# PROBLEM DESCRIPTION
Copy each line of the data below in which the word "computer" can be found.

# DATA FOR PROCESSING

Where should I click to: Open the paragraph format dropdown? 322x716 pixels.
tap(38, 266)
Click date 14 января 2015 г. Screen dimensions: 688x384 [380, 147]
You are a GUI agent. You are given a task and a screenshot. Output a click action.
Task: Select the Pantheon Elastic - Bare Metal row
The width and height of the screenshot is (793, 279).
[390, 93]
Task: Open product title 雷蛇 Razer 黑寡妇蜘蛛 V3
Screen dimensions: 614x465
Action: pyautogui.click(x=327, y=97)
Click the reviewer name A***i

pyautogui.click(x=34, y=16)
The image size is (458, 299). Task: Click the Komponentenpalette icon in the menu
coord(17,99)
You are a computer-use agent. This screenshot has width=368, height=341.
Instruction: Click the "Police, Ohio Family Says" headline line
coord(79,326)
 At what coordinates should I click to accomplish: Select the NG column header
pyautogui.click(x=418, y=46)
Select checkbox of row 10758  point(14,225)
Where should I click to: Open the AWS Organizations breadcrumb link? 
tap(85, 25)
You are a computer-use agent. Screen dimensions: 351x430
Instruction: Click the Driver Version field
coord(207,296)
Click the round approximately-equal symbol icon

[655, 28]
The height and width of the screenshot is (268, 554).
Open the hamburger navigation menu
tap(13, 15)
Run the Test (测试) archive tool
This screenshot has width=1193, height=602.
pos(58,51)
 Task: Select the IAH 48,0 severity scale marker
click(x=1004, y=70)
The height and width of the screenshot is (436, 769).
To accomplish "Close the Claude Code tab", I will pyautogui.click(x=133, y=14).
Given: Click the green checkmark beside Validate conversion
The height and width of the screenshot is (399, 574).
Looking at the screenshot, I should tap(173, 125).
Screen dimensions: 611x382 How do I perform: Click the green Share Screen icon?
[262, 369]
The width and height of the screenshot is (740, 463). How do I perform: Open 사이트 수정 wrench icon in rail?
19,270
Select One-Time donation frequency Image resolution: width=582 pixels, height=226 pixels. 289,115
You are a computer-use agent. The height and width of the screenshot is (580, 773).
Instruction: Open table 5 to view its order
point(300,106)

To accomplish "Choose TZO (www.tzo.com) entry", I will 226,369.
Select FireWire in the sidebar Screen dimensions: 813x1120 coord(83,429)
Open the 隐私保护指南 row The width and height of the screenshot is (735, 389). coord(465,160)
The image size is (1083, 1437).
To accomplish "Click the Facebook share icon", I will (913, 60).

# WRITTEN RESPONSE
You are a computer-use agent. This screenshot has width=368, height=341.
You are a computer-use agent. Screen dimensions: 351x430
You are a computer-use agent. The height and width of the screenshot is (580, 773).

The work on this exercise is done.